Day 17 – Writing some horrible Raku code this Christmas!

Santa only had a few days left to make sure everything was ready to go, but with all the stress of the season, he needed a break to recharge. He grabbed some cocoa and hid away in a nook to relax his body and distract his mind, tuning into one of his favorite Youtubers, Matt Parker.

Parker finds interesting mathematical problems that he attempts to untangle and present to the audience in a tractable way, and as he analyzes the problems, he often has to write “some horrible python code.” Santa, of course, will use his favorite language instead: the Raku Programming Language!

Maybe if Santa’s brain was working on one of these puzzles, it’d help him stop thinking about all the other work he was supposed to be doing.

The Problem

So, what to work on in this precious downtime? Santa wants to work on something a little practical, so he doesn’t feel too guilty about taking some time off – let’s figure out how much we’re going to have to expand the shop in the next few years!

A quick google search gets us to some UN data – surely that’s a good start. Santa creates a sandbox folder, and manually downloads and unzips it. For small projects like this, Santa likes to attack the problem in chunks rather than map the whole project at once. First, he makes sure he can read the data at all:

my $data-file  = "data.csv".IO;
my $data = $data-file.lines;
my $headers = $data[0];
dd $headers.split(',');

("SortOrder", "LocID", "Notes", "ISO3_code", "ISO2_code", "SDMX_code", "LocTypeID", "LocTypeName", "ParentID", "Location", "VarID", "Variant", "Time", "MidPeriod", "AgeGrp", "AgeGrpStart", "AgeGrpSpan", "PopMale", "PopFemale", "PopTotal").Seq

Alright, the CSV starts with a row of headers, so we read it in, grab the first row, and do a data dump of that row. We ignore all the possible complexity of CSV, we’ll deal with that if we need to.

• _Collected data_:
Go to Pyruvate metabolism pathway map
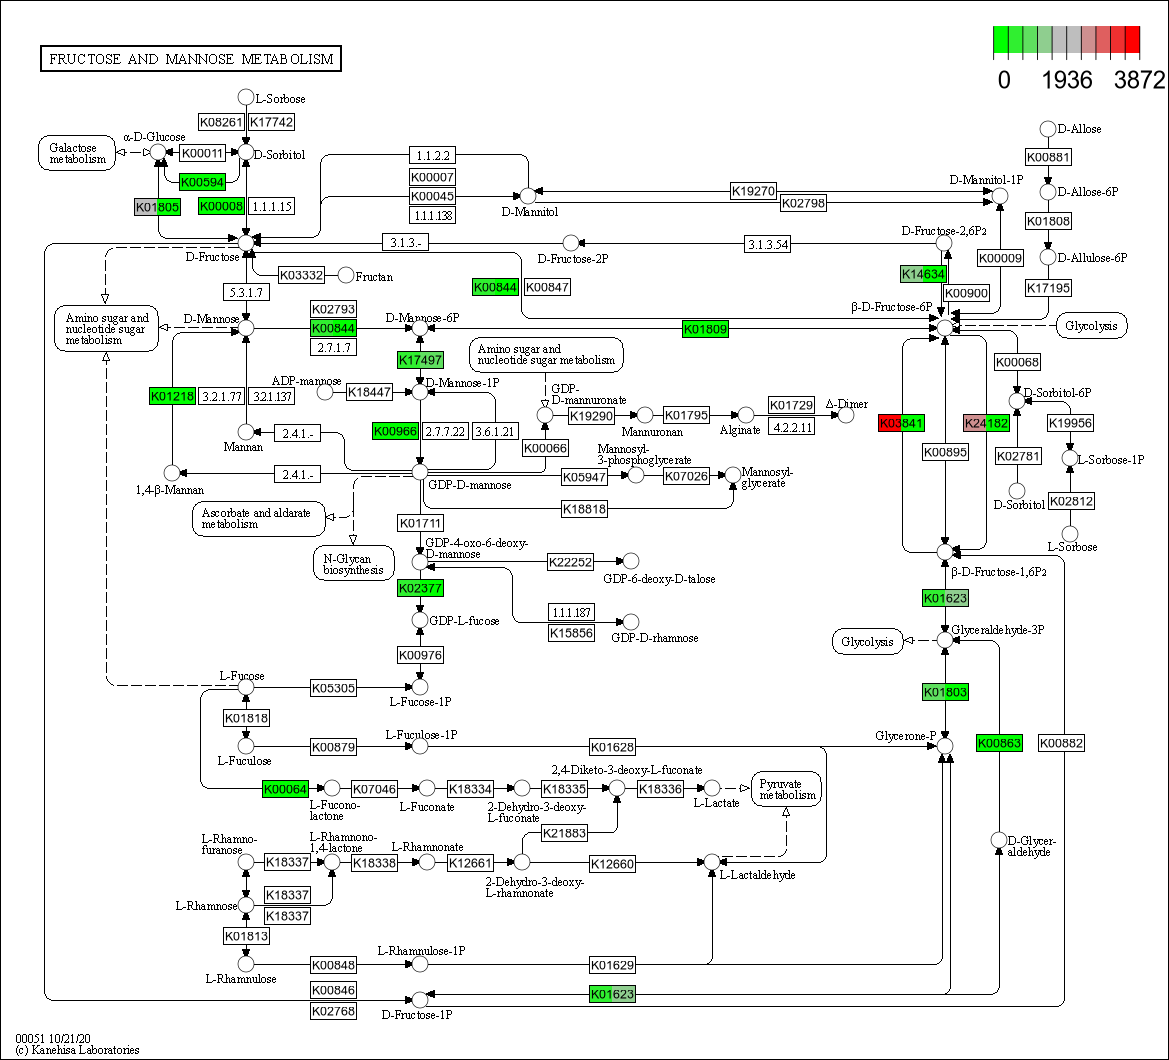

• _Exercises to complete_:
(1) In the Raku post, which YouTuber does Santa watch while taking his break?
(2) Go on with the Raku post from the point where it stops.
The data plays no part in the tasks.

• _Answers for the exercise_:
(1) Matt Parker.

(2)
Filtering

We are only interested in getting estimates on kids, so let’s filter through the data. Santa can ignore anything where the starting age is 15 or higher, at least for this project.

We peeked at the headers, we know which columns the data we need is in, so we’ll hardcode it for now. Santa gets the age first since that’s our filter, and only prints out the data if the row is good!

my $data-file  = "data.csv".IO;
my $data = $data-file.lines;
my $headers = $data[0];
my $count = 0;
for @($data) -> $line {
    $count++;
    next if $count == 1; # skip the headers
    my @row = $line.split(',');

    my $age  = @row[15];
    next if $age >= 15;
    my $year = @row[12];
    my $pop  = @row[19];
    dd $year, $age, $pop;
}

Cannot convert string to number: imaginary part of complex number
must be followed by 'i' or '\i' in '0-4⏏' (indicated by ⏏)

What? There’s imaginary numbers in here? Santa adds some debug output to print the line before processing it, and sees:

15,934,g,,,,5,Development group,902,"Less developed regions, excluding least developed countries",2,Medium,1950,1950,0-4,0,5,113433.383,107834.33,221267.713

Not so simple

Ah, biscuits. Looks like our horribly simple start caught up with us, we do have to care about more complicated CSV data after all.

Rather than spending any more time on improving our CSV “parser” (currently only split), let’s get out the big hammer:

$ zef install Text::CSV

Santa quickly checks out the docs and updates his code:

use Text::CSV;

my $csv = Text::CSV.new;
my $io = open "data.csv", :r;

my @headers = $csv.header($io).column-names;

while (my @row = $csv.getline($io)) {
    my $age = @row[15];
    next if $age >= 15;
    my $year = @row[12];
    my $pop  = @row[19];
}

He’s still using column numbers, but now that he’s switched over to Text::CSV, at least we can process the whole file.

Speed?

Problem with this version is it’s a little slow. To be fair, it is over 900,000 lines with 20 colums of CSV data. Santa is willing to cheat a little here: he’s just looking for some estimates, after all.

Maybe the Text::CSV has to do enough extra processing per line that it adds up, or maybe Raku’s default line iteration is more efficient than manually calling getline a bunch of times.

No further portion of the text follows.